• _SOURCE PASSAGE_
=======

Skip to main content

Direct Enrichment Join

Direct Enrichment Join is similar to a Dynamic Enrichment Join , but differs in how the right-hand side data is accessed and managed.

Instead of building and maintaining an in-memory hash table, Direct Enrichment Join performs lookups directly against a live data source — whether it’s a remote database, a local mutable stream, or a dictionary. This approach is ideal when the reference data is too large, frequently changing, or already efficiently indexed elsewhere.

There are several types of Direct Enrichment Joins for different use cases:

  1. Direct Join with Remote System — joins directly with external databases (e.g., MySQL, PostgreSQL) or external Timeplus Mutable Streams.

  2. Direct Join with Local Mutable Stream — joins a live, mutable stream in Timeplus without materializing it in memory.

  3. Direct Join with Local Dictionary and Cache — joins using a Timeplus dictionary as a lightweight key-value lookup source with necessary caching.

Unlike other enrichment joins, the right-hand side hash table is not explicitly built or cached in memory. Timeplus instead performs on-demand lookups, relying on the external or local system’s indexing and access efficiency.

Direct Join with Remote System

You can join directly with a remote transactional system such as MySQL or PostgreSQL without local caching. The right-hand side is defined as a dictionary that connects to the external database, and the join uses on-demand lookups via join_algorithm='direct'.

The following diagram illustrates this behavior:

DynamicEnrichmentJoinDirect

Example:

CREATE DICTIONARY mysql_products_dict_direct(
`id` string,
`name` string,
`created_at` datetime64(3)

=======

• _RAW DATA_

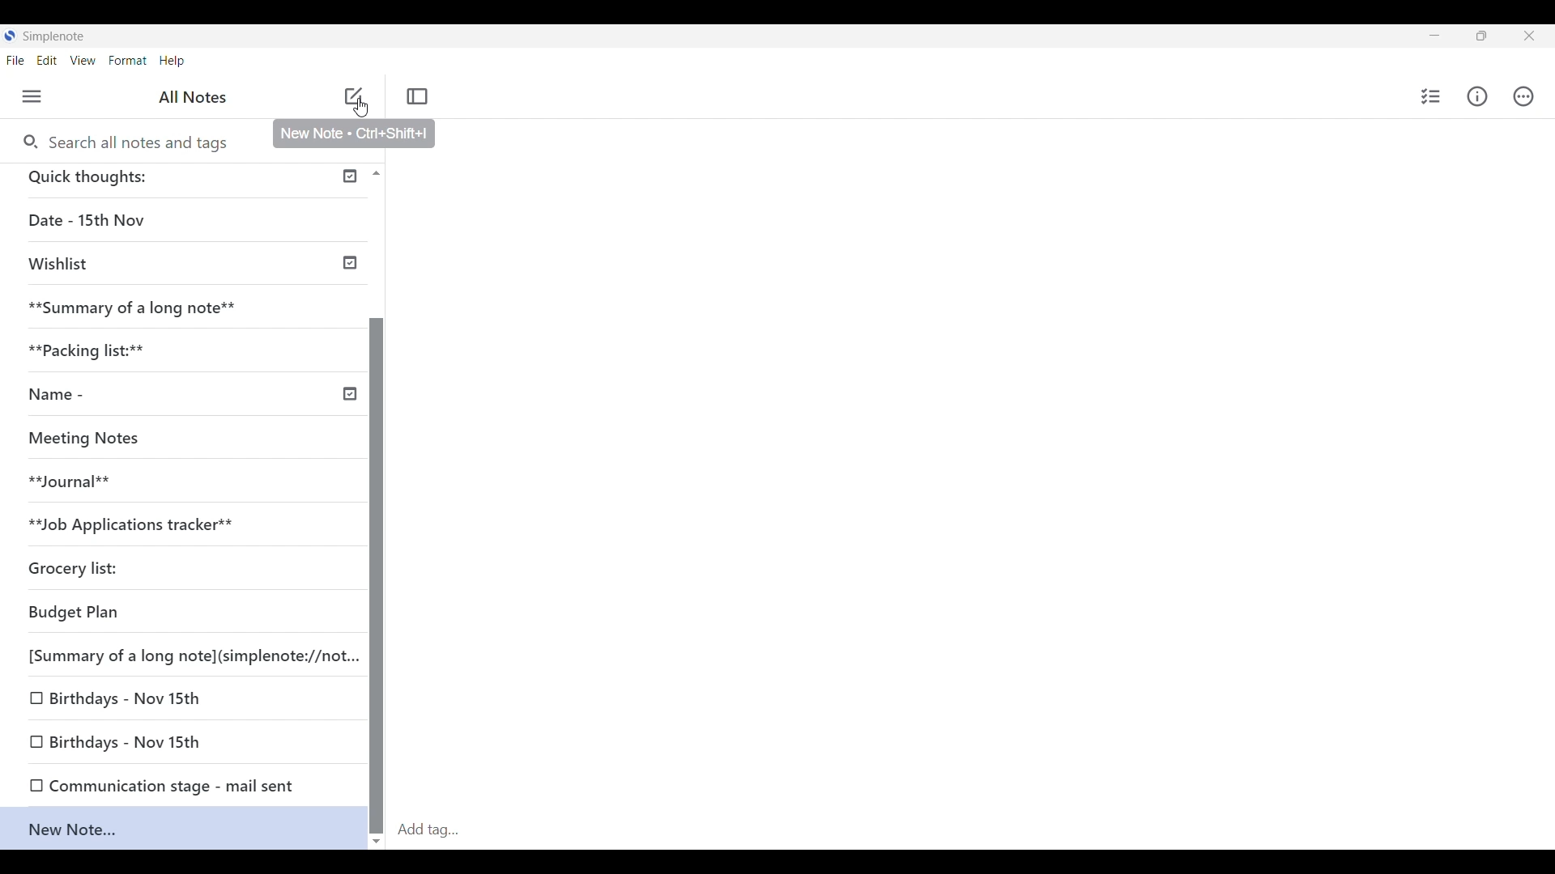 Image resolution: width=1555 pixels, height=874 pixels. What do you see at coordinates (359, 112) in the screenshot?
I see `Cursor` at bounding box center [359, 112].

=======

• _OBJECTIVES_
• 1. Please duplicate the portion of the Direct Enrichment Join passage starting with "Unlike other enrichment" and going on through "and access efficiency.".
• 2. Pick up the Direct Enrichment Join passage from its final line and continue it.

• _ANSWERS FOR THE TASKS_
• 1.
Unlike other enrichment joins, the right-hand side hash table is not explicitly built or cached in memory. Timeplus instead performs on-demand lookups, relying on the external or local system’s indexing and access efficiency.

• 2.
)
PRIMARY KEY id
SOURCE(MYSQL(
DB 'test'
TABLE 'products'
HOST '127.0.0.1'
PORT 3306
USER 'root'
PASSWORD 'my'
BG_RECONNECT true
))
LAYOUT(complex_key_direct());

CREATE STREAM orders (
`id` string,
`product_id` string,
`customer_id` string,
`country` string,
`city` string
);

SELECT *
FROM orders
JOIN mysql_products_dict_direct AS products
ON orders.product_id = products.id
SETTINGS join_algorithm = 'direct';

Explanation:

  • The dictionary mysql_products_dict_direct connects directly to MySQL.
  • Each new orders event probes MySQL on demand through the dictionary interface.
  • No in-memory hash table is built — Timeplus fetches and joins records as needed.

Direct Join with Local Mutable Stream

In this mode, the right-hand side is a Timeplus Mutable Stream (with a primary key or secondary indexes). The join happens directly without explicitly building an in-memory hash table.

The following diagram illustrates this behavior:

DynamicEnrichmentJoinDirectMutable

Example:


CREATE MUTABLE STREAM products (
id string,
name string
)
PRIMARY KEY id;

CREATE STREAM orders (
id string,
product_id string,
quantity uint32
);

SELECT *
FROM orders
JOIN table(products)
ON orders.product_id = products.id
SETTINGS join_algorithm = 'direct';

Explanation:

  • products is a Mutable Stream keyed by id.
  • Each new orders event looks up the current record in products directly.
  • Timeplus avoids building and maintaining a large hash table, improving memory efficiency.

Direct Join with Local Dictionary and Cache

You can provide a cache layer for Dictionary to speed up the direct join. There are several cache strategies, please refer to Dictionary for details.

The following diagram illustrates this behavior:

DynamicEnrichmentJoinDirectCache

Here is one example by using Timeplus Mutable stream as the cache layer for remote MySQL table.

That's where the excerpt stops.